2) The compulsory nature of the settlement — it includes everyone who has a copyright interest in the U.S., and it's binding on everyone unless they opt out: "You are giving Google permission, and in return, you get some benefits". Now Google offers GMail, and you can take it or leave it. But here they need permission from more people than have ever been involved in such a process before. Is privacy important enough to be part of the deal?
3) Implications for privacy. If Google can look at every page that you ever read, ??
4) This is a legal hack — which I like in general, EFF often used them — but this is a VERY big hack.

It's not like the privacy issues with the Amazon Kindle or the iPhone, because it's no much bigger, so much longer term, and it's compulsory.

Are the enforcement and accountability mechanisms adequate in this case?

Two models that might be followed:

All of the records in Google Health are kept separate from all your other Google info.
Google's location product — Latitude — has amnesia built into it, it only knows where you are now, not where you were.

Should Google Books do similarly?

If privacy violation occur, how will we know? What will the consequences be?

Michael Zimmer: Planet Google becomes the center of gravity of everyone's information-seeking activities; results are good, which is why we do it, but the resulting infrastructure is a potential threat. This is why we're worried about data retention policies, etc.

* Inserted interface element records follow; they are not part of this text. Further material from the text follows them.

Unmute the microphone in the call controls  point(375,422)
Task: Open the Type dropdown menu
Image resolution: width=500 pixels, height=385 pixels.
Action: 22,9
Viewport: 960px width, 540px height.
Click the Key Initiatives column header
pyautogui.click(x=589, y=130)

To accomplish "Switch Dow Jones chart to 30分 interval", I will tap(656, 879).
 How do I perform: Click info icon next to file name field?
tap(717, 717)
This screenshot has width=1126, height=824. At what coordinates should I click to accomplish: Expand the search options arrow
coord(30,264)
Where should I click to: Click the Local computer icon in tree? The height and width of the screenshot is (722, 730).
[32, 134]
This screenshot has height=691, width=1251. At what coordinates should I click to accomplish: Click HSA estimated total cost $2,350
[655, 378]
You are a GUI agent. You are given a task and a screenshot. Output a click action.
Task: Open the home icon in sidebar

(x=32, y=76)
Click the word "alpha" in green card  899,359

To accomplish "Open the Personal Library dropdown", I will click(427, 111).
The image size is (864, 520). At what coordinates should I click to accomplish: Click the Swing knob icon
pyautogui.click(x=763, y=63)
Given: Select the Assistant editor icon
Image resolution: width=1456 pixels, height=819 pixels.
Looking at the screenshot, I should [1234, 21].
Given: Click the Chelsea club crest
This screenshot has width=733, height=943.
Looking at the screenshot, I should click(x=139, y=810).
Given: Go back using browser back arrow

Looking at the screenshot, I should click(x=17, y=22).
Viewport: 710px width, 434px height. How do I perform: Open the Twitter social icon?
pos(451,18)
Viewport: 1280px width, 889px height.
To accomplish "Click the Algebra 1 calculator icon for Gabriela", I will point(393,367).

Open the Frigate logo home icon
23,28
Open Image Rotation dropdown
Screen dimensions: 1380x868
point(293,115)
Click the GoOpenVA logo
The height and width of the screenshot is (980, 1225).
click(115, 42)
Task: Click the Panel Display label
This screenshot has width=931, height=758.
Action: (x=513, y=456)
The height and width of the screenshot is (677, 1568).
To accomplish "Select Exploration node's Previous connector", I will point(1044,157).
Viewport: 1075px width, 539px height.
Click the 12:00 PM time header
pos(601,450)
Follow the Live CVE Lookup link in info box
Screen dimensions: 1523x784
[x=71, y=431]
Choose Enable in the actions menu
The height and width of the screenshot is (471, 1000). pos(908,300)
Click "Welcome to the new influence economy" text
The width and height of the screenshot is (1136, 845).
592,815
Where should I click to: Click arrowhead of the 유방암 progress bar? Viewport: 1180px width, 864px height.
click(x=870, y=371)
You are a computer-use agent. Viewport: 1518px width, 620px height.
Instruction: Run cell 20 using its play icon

Norms of information flow: when you go into a library, in real life or on line, you have some expectations about privacy. Norms for web searching are different. A certain amount of tracking is inherent — and beneficial. A lot of people accept it and move on. Now the question arises, which norms apply to looking at Google Books on line?

Competition: when users are informed, they can "vote with their feet" if they don't like the privacy policy of a given provider. But Google Books will be a monopoly — if people don't like it, where can they go?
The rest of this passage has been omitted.